- _REQUIRED ACTION_
Nothing in the entries should be altered. Write them out in full.

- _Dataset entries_
=====
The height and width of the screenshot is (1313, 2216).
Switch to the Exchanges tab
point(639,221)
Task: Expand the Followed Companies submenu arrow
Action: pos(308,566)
=====
- _SOLUTION FOR THIS PROBLEM_
The height and width of the screenshot is (1313, 2216).
Switch to the Exchanges tab
point(639,221)
Task: Expand the Followed Companies submenu arrow
Action: pos(308,566)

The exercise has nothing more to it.